THE EXERCISE
Lay out the rows below as a Markdown table with two columns, Number and Line, leaving out any blank lines.

════════════════

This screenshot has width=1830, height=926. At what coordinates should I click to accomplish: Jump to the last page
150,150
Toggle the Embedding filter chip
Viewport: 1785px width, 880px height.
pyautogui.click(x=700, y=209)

════════════════

RESPONSE TO THE TASK
| Number | Line |
|---|---|
| 1 | This screenshot has width=1830, height=926. At what coordinates should I click to accomplish: Jump to the last page |
| 2 | 150,150 |
| 3 | Toggle the Embedding filter chip |
| 4 | Viewport: 1785px width, 880px height. |
| 5 | pyautogui.click(x=700, y=209) |